How to Live: A Life of Montaigne in one question and twenty attempts at an answer
Posted: January 4, 2016 Filed under: Creative, Unusual, Amusing, Leadership, Personal Coaching | Tags: How to Live, Life of Montaigne, Michel de Montaigne, One question and twenty answers, Sarah Bakewell Leave a commentSarah Bakewell’s How to Live – A Life of Montaigne in one question and twenty attempts at an answer was published in 2010. Your correspondent had read several parts of the book back then (its construction allows for some degree of such dipping but one loses the biographical thread of Montaigne’s life when one reads the book in this way) but undertook to read it fully over the holidays.

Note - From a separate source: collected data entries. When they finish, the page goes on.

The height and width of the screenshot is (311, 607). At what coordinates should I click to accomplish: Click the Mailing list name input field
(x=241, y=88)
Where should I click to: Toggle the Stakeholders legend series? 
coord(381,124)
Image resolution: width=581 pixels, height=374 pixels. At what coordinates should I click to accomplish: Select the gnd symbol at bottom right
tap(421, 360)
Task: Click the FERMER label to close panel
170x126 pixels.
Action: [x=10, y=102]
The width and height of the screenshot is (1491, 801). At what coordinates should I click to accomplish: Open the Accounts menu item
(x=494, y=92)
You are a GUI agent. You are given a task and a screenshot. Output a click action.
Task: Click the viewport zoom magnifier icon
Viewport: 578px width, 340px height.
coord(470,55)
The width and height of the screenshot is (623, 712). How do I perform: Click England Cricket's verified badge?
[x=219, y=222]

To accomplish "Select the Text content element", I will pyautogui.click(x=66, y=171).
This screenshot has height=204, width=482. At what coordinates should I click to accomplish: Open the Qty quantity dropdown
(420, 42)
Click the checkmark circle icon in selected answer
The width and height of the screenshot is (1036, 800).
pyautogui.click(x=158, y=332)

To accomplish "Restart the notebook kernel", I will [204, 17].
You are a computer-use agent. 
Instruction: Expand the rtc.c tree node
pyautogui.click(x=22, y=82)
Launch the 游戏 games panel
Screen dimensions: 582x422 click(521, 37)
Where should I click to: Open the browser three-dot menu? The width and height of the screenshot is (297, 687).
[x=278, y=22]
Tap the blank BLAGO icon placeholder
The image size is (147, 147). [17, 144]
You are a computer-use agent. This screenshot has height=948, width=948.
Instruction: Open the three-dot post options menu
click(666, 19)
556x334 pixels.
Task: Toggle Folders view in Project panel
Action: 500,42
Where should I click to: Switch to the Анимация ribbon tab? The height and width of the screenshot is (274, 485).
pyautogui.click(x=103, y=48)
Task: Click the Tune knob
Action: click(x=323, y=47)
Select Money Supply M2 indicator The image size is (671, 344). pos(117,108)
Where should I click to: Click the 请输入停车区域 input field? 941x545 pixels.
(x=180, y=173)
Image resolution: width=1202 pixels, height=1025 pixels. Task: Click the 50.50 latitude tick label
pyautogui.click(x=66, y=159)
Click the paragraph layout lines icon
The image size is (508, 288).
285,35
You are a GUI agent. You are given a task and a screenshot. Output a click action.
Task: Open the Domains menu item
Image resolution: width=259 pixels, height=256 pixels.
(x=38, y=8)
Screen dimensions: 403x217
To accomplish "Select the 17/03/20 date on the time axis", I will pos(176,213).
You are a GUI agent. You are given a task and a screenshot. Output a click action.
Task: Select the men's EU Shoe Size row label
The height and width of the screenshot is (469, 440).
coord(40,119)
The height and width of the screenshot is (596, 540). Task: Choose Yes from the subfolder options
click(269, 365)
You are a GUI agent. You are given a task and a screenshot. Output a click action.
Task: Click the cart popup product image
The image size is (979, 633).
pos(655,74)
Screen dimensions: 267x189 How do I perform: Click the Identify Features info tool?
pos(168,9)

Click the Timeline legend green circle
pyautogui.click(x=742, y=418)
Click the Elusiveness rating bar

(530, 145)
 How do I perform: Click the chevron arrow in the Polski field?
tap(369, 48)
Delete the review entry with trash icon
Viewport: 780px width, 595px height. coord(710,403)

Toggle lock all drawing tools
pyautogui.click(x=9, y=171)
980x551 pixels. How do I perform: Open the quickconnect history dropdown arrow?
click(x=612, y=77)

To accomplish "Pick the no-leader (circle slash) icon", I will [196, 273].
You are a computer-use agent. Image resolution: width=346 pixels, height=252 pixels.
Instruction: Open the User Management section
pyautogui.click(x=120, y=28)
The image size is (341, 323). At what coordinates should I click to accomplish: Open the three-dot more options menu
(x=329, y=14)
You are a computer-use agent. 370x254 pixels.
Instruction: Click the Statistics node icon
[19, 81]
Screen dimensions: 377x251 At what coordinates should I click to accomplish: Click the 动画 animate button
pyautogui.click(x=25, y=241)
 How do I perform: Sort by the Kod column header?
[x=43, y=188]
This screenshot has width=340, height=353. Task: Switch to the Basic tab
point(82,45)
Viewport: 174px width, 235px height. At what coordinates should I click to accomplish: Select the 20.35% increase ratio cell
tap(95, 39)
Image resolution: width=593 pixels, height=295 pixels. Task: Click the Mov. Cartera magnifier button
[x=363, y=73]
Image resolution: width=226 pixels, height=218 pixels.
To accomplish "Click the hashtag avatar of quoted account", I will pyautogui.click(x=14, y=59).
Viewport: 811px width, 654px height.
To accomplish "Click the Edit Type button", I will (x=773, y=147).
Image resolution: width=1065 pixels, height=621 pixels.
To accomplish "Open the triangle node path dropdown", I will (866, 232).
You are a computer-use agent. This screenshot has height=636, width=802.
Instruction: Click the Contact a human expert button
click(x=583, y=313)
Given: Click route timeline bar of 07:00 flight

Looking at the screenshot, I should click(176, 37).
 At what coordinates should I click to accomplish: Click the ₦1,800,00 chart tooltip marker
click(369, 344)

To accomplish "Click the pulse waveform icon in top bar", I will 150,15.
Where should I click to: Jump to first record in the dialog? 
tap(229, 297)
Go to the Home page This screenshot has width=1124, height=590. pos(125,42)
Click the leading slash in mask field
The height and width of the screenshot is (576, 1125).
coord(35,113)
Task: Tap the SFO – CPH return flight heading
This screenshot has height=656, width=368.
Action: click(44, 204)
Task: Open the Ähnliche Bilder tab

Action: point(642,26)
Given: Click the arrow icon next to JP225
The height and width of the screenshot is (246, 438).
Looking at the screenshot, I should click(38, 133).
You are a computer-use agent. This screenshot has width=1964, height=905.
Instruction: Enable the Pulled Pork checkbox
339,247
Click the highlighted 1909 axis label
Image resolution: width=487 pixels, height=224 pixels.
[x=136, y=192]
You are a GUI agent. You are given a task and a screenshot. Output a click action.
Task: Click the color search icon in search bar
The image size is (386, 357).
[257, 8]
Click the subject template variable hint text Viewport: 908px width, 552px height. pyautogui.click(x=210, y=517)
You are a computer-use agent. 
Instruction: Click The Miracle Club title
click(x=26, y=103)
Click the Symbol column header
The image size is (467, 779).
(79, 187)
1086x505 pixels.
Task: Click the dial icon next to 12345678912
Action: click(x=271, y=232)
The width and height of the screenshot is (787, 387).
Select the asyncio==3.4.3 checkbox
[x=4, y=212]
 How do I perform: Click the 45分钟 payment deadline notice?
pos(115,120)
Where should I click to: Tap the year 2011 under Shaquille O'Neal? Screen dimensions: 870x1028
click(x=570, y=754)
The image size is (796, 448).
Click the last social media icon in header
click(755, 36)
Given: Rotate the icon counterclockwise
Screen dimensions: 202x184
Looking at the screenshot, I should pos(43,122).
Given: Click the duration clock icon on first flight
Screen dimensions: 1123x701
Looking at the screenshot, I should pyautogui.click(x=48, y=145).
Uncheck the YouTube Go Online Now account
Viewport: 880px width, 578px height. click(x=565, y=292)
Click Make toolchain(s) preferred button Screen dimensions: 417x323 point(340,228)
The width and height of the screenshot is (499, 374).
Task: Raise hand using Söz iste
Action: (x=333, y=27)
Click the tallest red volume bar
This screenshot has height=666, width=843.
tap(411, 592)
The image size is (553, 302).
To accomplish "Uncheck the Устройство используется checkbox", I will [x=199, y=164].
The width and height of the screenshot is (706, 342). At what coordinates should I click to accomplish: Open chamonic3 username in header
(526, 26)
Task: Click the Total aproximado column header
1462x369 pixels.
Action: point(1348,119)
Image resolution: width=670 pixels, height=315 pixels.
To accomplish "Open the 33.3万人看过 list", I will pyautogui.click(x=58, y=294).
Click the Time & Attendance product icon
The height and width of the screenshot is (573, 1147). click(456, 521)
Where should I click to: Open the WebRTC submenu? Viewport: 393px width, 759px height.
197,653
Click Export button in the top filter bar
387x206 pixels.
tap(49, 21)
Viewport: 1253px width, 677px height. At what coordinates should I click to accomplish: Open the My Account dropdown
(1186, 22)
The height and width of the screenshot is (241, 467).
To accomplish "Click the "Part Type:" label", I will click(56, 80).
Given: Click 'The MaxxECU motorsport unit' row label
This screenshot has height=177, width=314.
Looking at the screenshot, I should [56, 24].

Given that the English language version of Michel de Montaigne’s Complete Essays (by Donald M. Frame) runs to some 1,000 pages, that Bakewell has condensed the gist of Montaigne’s thinking and his biography into 300 (well-written) pages makes her book a good point of entry to the observations and musings of Montaigne. As presented by Bakewell — 20 attempts at answers to the question on Montaigne’s mind — the book is about as interesting and entertaining a book I have read in some time, combining some of the major events in France in the period in which Montaigne lived (1533 – 1592) but also to present his ideas in ways a present-day reader can both relate to and profit by.
Rather than read a self-help, self-improvement book — on how to organize oneself to be more productive, more innovative, or more entrepreneurial, for example — or yet another business book on leadership, culture change, influence, engagement etcetera, I suggest reading Bakewell’s book instead; it may provide perspectives, ideas and suggestions for actions and tactics that could be more useful than reading yet more contemporary material.
I, for one, found it lively, entertaining and thought-provoking (but again, I am not an expert in such matters so please take with a grain of salt).